Before you feel the slightest bit of sympathy for these cops and the “tough job” they do–or get into high dudgeon about the “rudeness” of the woman–bear in mind that every part of what makes their job “tough” in this instance is self-inflicted. They are at the woman’s door without a warrant because they lack the evidence to apply for one. They lack the evidence to apply for one because there is no evidence to cite. There is no evidence to cite because the woman’s claim is obviously not a criminal act. It is a crime to threaten the president, but she obviously didn’t threaten the president. This raises the obvious question: what the fuck are they doing there? It’s a question I would sorely have been tempted to ask.
Hoping for someone to die is not even in the ballpark of threatening that person’s life. Frankly, I hope Donald Trump dies a premature death. We’d all be better off if he did. But that doesn’t mean I’m threatening Trump, or inducing anyone else to kill him. A hope is not a threat, and it’s simply stupid or dishonest to pretend that it is. No matter what legal excuse they adduce, these officers are being either stupid or dishonest or both in pursuing this matter. I’m sure that if given a chance, they would trundle out the party line about the “need” to determine the credibility of every “threat” that is made, if only to differentiate the credible from the non-credible ones. But this is a case in which they’ve turned a hope into a threat in order to determine the credibility of a “threat” that wasn’t made. It is hard to show respect for the authority of people who act this way. When someone shows up at your door flaunting their stupidity and/or dishonesty, they have to be treated accordingly–and disrespect or contempt is likely to be part of the package.
In other words, the “tough job” here consists in trying to turn a non-criminal act into a federal crime. So this is not a case of some poor sods doing a “tough job.” This is a case where two guys with guns and badges, whose generous salaries and benefits you pay, have shown up at your door to fuck your life up for no reason at all. Don’t feel sorry for them. Feel sorry for their victims.
At long last, the agent in the video tells the woman that she has the right to decline to have the “interview.” In a different post nearby, I’ve insisted that “involuntary participation” is an Orwellian solecism. So, I think, is “involuntary interview.” There is no such thing as a compelled interview. The word “interview” is appropriate only to a voluntary conversation, like a job interview or an interview with a journalist. It has no application to a conversation that has been forced on one party. The word for this latter sort of conversation is not “interview,” but “interrogation.”
It’s worth being careful here, however. The issues are quite tricky.

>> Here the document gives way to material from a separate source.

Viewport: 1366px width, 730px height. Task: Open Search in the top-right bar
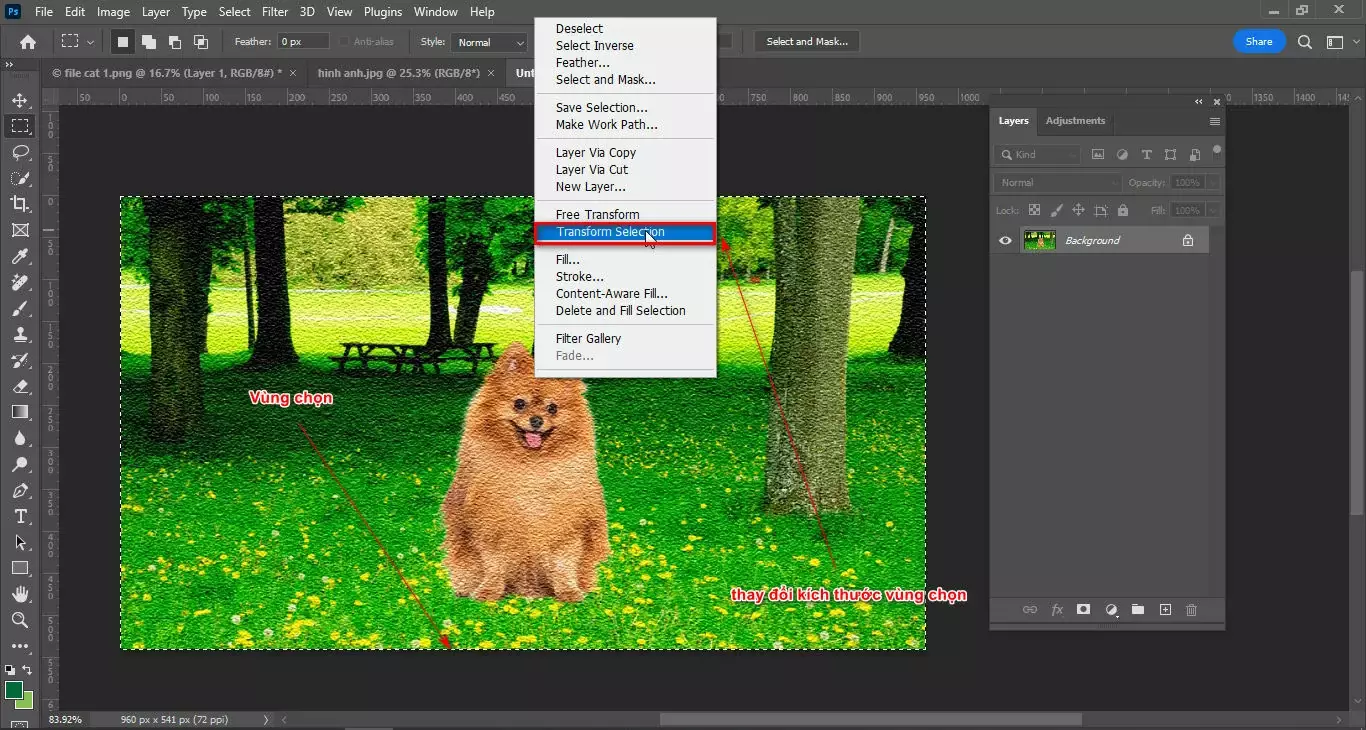click(1304, 41)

Legally speaking, an interrogation is “questioning initiated by law enforcement officers” when the subject undergoing questioning is in custody, and where “custody” refers to being involuntarily held or kept within the control of law enforcement officers. It’s tempting to think that the woman is not being interrogated here because she is not in custody. Yes, she is being questioned, and yes, the questioning was initiated by law enforcement, but since she’s in her house, and she retains a right of non-cooperation (which she exercises), she isn’t literally being interrogated. So the conversation is just an “interview.”
It’s tempting to think that, but wrong. In fact, the temptation arises from a legal ambiguity that gives the encounter its distinctive interest. On the one hand, the woman is in her house, not under arrest, and strictly speaking not being detained. Most lawyers would regard her encounter with these officers as “voluntary.” That’s why she has the right to terminate the conversation and close the door on them. But remember that the conversation begins with non-investigative questions designed to confirm her identity–her name and date of birth. The duty to answer those questions is compulsory. So there’s a confusing combination of compulsion and voluntary cooperation involved here. And the officers’ demeanor gives the impression that the woman is not free simply to walk through the door in the middle of the conversation, and go to 7-11.

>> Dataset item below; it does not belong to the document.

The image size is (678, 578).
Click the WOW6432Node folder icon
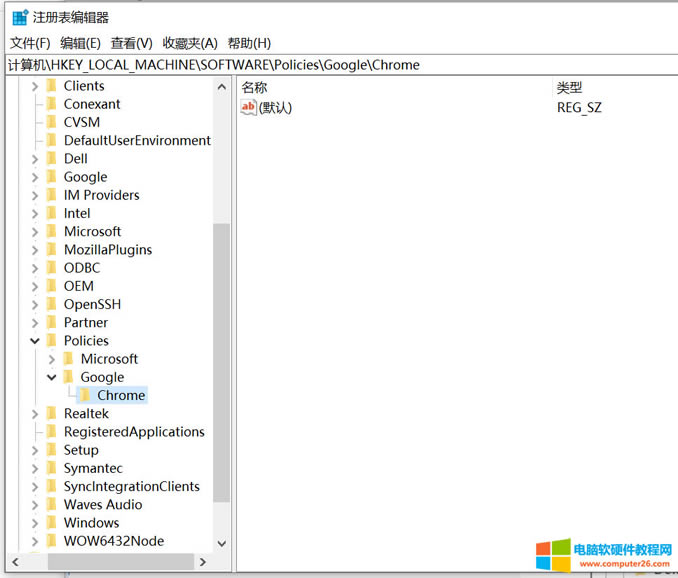(x=52, y=541)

If I were the woman, I would have answered the non-investigatory questions more forthrightly than she did. In one sense, you might think that doing so indicates voluntary cooperation on her part: if someone asks a question, and you answer it forthrightly, it looks as though you’ve consented to do so. But I would say that answering a question you’re compelled to answer underscores the involuntary aspect of the conversation. Because she must answer those questions, I would say that her answering them bears explicit witness to the fact that the involuntary part of the conversation took place. If she evades them, she cannot truthfully say that any part of the conversation was literally involuntary. As it happens, she ends up answering one of the non-investigatory questions, and evading the other, which does the trick. Personally, I would have answered both, making it clear that I did so involuntarily.

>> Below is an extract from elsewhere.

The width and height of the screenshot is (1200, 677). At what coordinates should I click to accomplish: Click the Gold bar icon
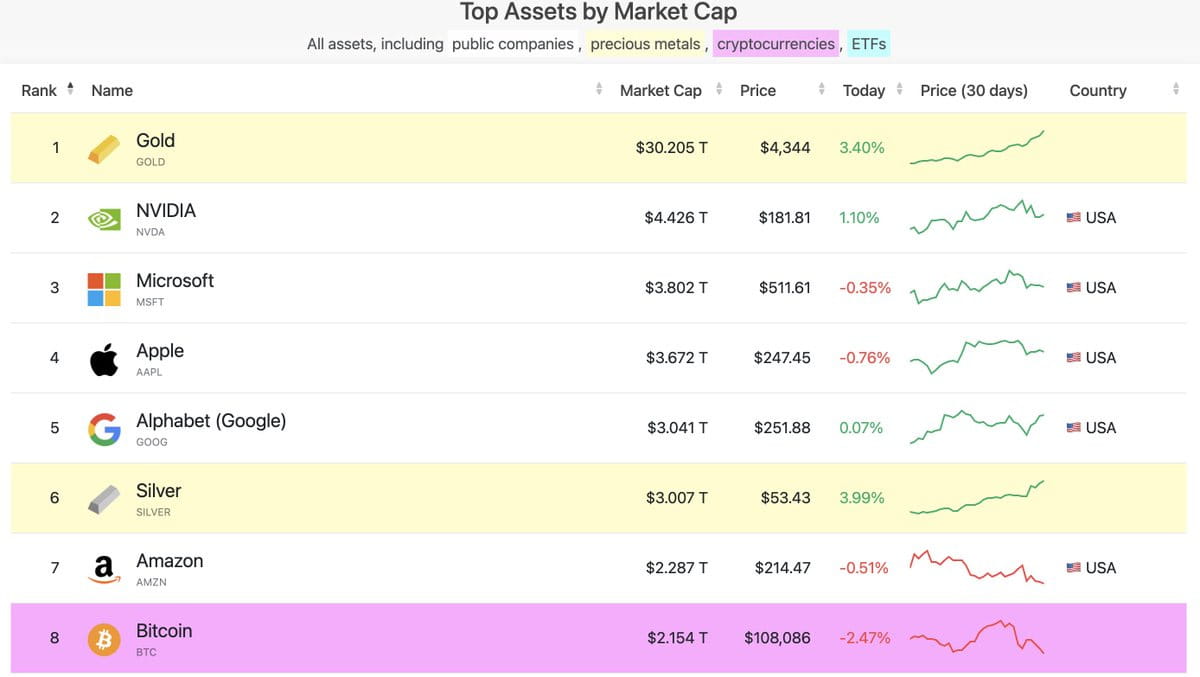click(x=104, y=148)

I can’t emphasize enough that failure to answer non-investigatory questions can lead (and does lead) to arrest for non-compliance. Precisely for that reason, there was an undeniable element of involuntariness in this encounter (not just a subjective perception of it), albeit one glommed seamlessly onto an “interview” where cooperation was technically optional, but given the appearance of compulsion. The agent did his best to convey the impression that the two things–the involuntary part of the interrogation and the voluntary “interview” tacked onto it–constituted a single conversation with the same legal status.
This tactic exemplifies the essence of every police interrogation: law enforcement relies on the subject’s ignorance of the distinction between what is legally required and what is at the subject’s voluntary discretion. If you the subject don’t know this distinction, or know it in a general way but can’t apply it to the case at hand, I guarantee that you will fuck things up for yourself. That’s why you need the help of an attorney as fast as you can get one.
For that very reason (though perhaps counter-intuitively), contrary to the Secret Service agent’s claim, if he is not detaining her (but for the handful of non-investigatory questions he asks), she has every right to expect a two-way conversation in the part of the conversation that isn’t about confirming her identity. Indeed, as she doesn’t have to have that part of the conversation at all, I assume that she can function as an active co-participant in the part she decides to have.
Note the deliberate confusion introduced by the agent when he tells her that she has the right to decline the interview but that he has the authority to ask questions during the course of it, not her. I’d be tempted at this point to lapse into profanity. The woman does a better job of dealing with the situation than that, but I think she still bobbles things a bit. It’s an excusable bobbling, because the situation is now rather confused. How can she have a right to non-cooperation if he claims that he has the authority to set the terms of their interaction? If he’s the one calling the shots, isn’t the whole interaction involuntary? But if it isn’t involuntary–if the conversation takes place because she is presumed to consent to it–why isn’t she allowed to have a two-way conversation?
I’m afraid that these questions are unanswerable, and beside the point. There’s no way to answer them because we’ve now entered the fantasy world of law enforcement pseudo-legality, where the whole point is not to “enforce the law,” but to flex one’s authority muscles and create irresolvable dilemmas that get people arrested for nothing. If someone shows up at your door and (but for two or three questions) lacks the authority to compel your cooperation, he obviously cannot claim to control the conversation. It doesn’t matter that he’s wearing a badge and has a gun. His lack of legal authority to detain you or bring you into custody means that he can have a two-way conversation with you (where both of you have the right to participate) but not to conduct an interrogation of you (where he asks the questions and you answer, but not vice versa).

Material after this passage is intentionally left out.